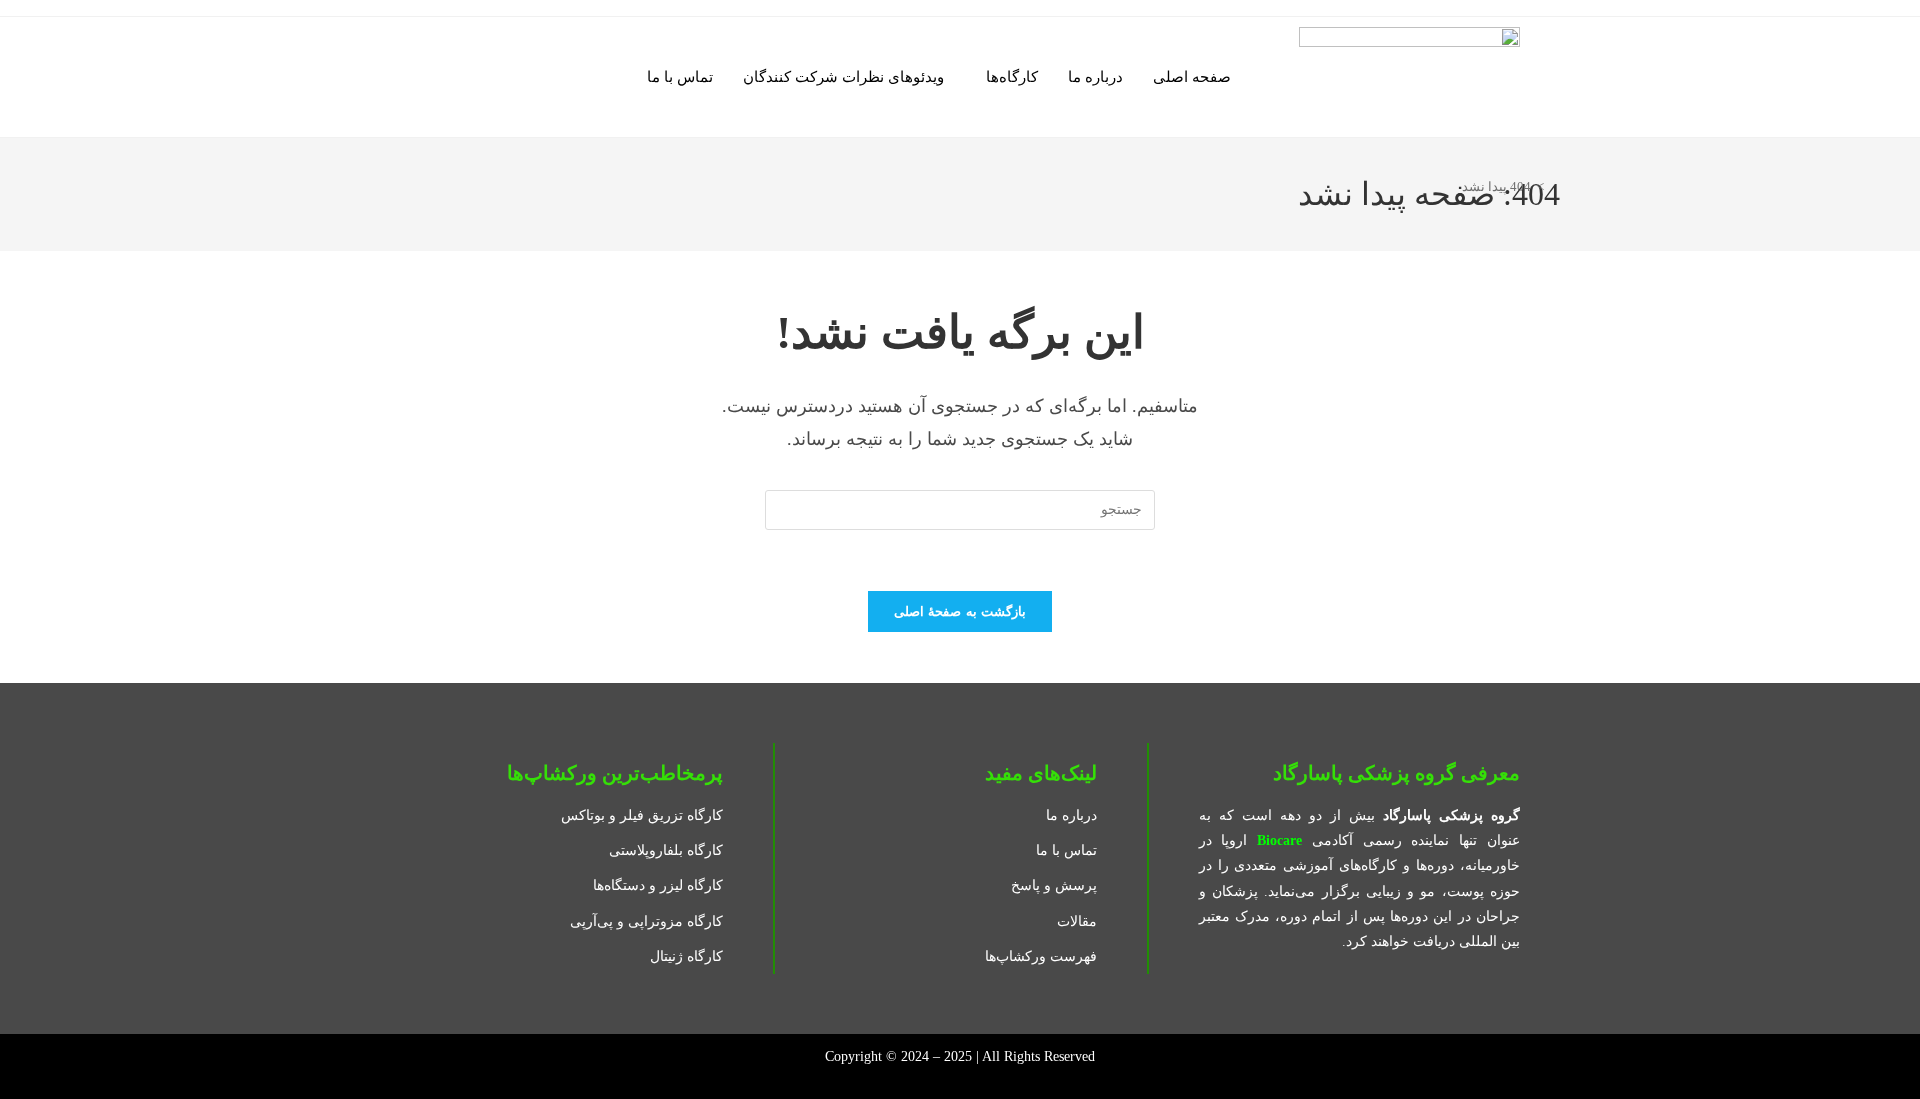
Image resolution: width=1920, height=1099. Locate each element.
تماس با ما (680, 77)
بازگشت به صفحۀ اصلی (960, 611)
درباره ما (1095, 77)
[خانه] (1555, 186)
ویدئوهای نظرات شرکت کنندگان (843, 77)
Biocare (1279, 840)
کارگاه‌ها (1012, 77)
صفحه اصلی (1192, 77)
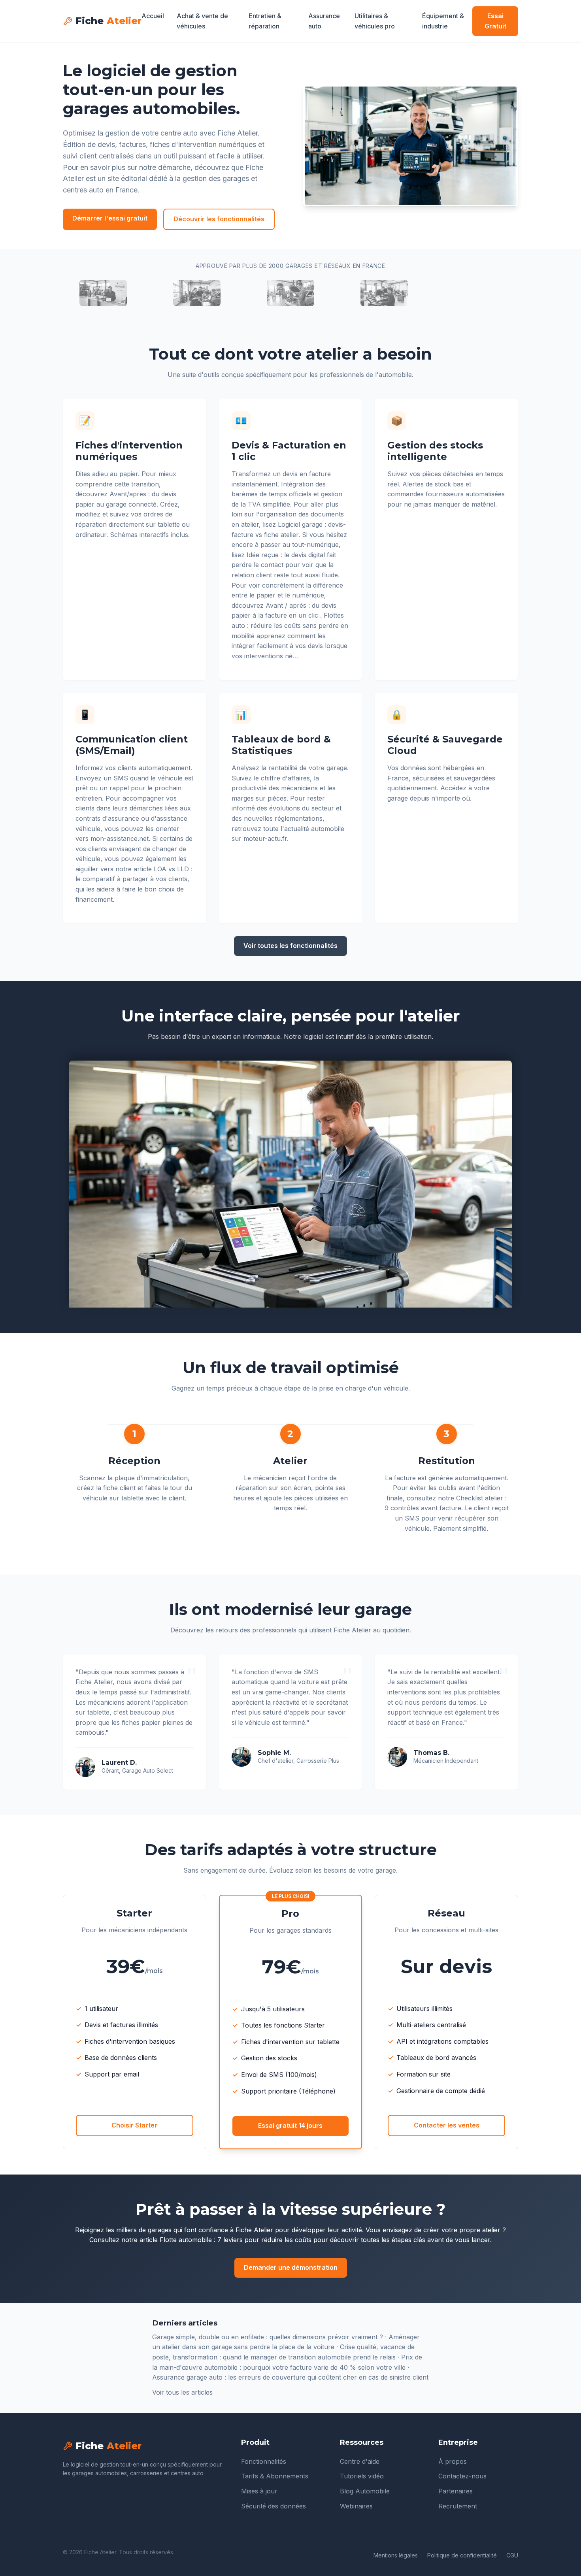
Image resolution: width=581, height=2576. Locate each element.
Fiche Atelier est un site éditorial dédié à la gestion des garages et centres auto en (163, 178)
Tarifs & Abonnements (274, 2476)
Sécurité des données (273, 2506)
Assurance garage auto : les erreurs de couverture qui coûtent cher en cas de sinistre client (290, 2377)
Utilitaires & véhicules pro (375, 21)
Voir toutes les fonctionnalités (290, 946)
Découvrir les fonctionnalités (219, 219)
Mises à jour (259, 2491)
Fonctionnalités (263, 2461)
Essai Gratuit (495, 21)
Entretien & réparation (265, 21)
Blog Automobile (365, 2491)
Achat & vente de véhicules (202, 21)
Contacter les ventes (446, 2125)
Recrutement (457, 2506)
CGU (512, 2555)
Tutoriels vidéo (362, 2476)
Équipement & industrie (443, 21)
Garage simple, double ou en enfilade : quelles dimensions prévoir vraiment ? (267, 2337)
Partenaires (455, 2491)
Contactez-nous (462, 2476)
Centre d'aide (359, 2461)
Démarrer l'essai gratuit (109, 218)
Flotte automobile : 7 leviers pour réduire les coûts (235, 2240)
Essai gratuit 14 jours (290, 2125)
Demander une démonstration (291, 2267)
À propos (452, 2461)
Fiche (108, 20)
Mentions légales (396, 2555)
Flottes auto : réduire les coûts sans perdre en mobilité (290, 625)
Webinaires (356, 2506)
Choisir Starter (134, 2125)
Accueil (152, 16)
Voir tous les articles (182, 2392)
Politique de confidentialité (462, 2555)
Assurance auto (324, 21)
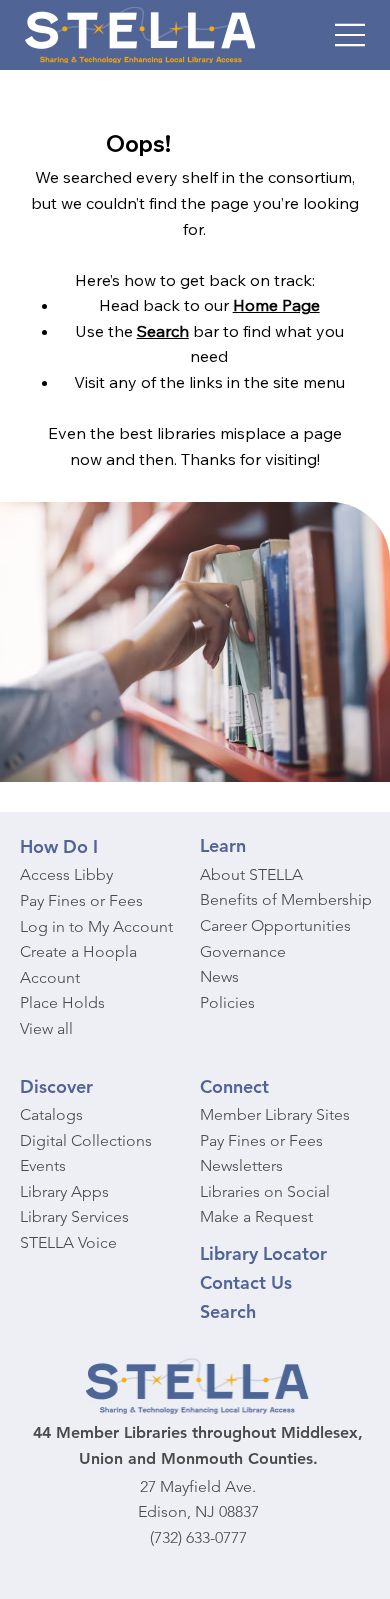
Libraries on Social (265, 1191)
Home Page (276, 305)
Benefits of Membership (286, 899)
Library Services (74, 1216)
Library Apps (64, 1191)
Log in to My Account (96, 926)
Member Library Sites (275, 1114)
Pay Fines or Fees (81, 900)
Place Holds (62, 1002)
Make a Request (256, 1216)
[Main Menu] (351, 35)
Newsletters (241, 1165)
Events (43, 1165)
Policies (227, 1002)
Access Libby (66, 874)
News (219, 976)
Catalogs (51, 1114)
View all (46, 1028)
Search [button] (163, 331)
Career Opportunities (275, 925)
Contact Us (246, 1282)
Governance (243, 951)
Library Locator (263, 1253)
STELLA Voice (68, 1242)
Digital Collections (86, 1140)
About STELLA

WHAT IS BEING ASKED:
Only one stretch of the listing above is to be duplicated: the lines from the one containing "تماس با ما (680, 77)" through the one containing "Accueil (152, 16)", both included. Copy them exactly, minus the pictures.

EXPECTED OUTPUT:
تماس با ما (680, 77)
بازگشت به صفحۀ اصلی (960, 611)
درباره ما (1095, 77)
[خانه] (1555, 186)
ویدئوهای نظرات شرکت کنندگان (843, 77)
Biocare (1279, 840)
کارگاه‌ها (1012, 77)
صفحه اصلی (1192, 77)
Image resolution: width=581, height=2576. Locate each element.
Fiche Atelier est un site éditorial dédié à la gestion des garages et centres auto en (163, 178)
Tarifs & Abonnements (274, 2476)
Sécurité des données (273, 2506)
Assurance garage auto : les erreurs de couverture qui coûtent cher en cas de sinistre client (290, 2377)
Utilitaires & véhicules pro (375, 21)
Voir toutes les fonctionnalités (290, 946)
Découvrir les fonctionnalités (219, 219)
Mises à jour (259, 2491)
Fonctionnalités (263, 2461)
Essai Gratuit (495, 21)
Entretien & réparation (265, 21)
Blog Automobile (365, 2491)
Achat & vente de véhicules (202, 21)
Contacter les ventes (446, 2125)
Recrutement (457, 2506)
CGU (512, 2555)
Tutoriels vidéo (362, 2476)
Équipement & industrie (443, 21)
Garage simple, double ou en enfilade : quelles dimensions prévoir vraiment ? (267, 2337)
Partenaires (455, 2491)
Contactez-nous (462, 2476)
Centre d'aide (359, 2461)
Démarrer l'essai gratuit (109, 218)
Flotte automobile : 7 leviers pour réduire les coûts (235, 2240)
Essai gratuit 14 jours (290, 2125)
Demander une démonstration (291, 2267)
À propos (452, 2461)
Fiche (108, 20)
Mentions légales (396, 2555)
Flottes auto : réduire les coûts sans perdre en mobilité (290, 625)
Webinaires (356, 2506)
Choisir Starter (134, 2125)
Accueil (152, 16)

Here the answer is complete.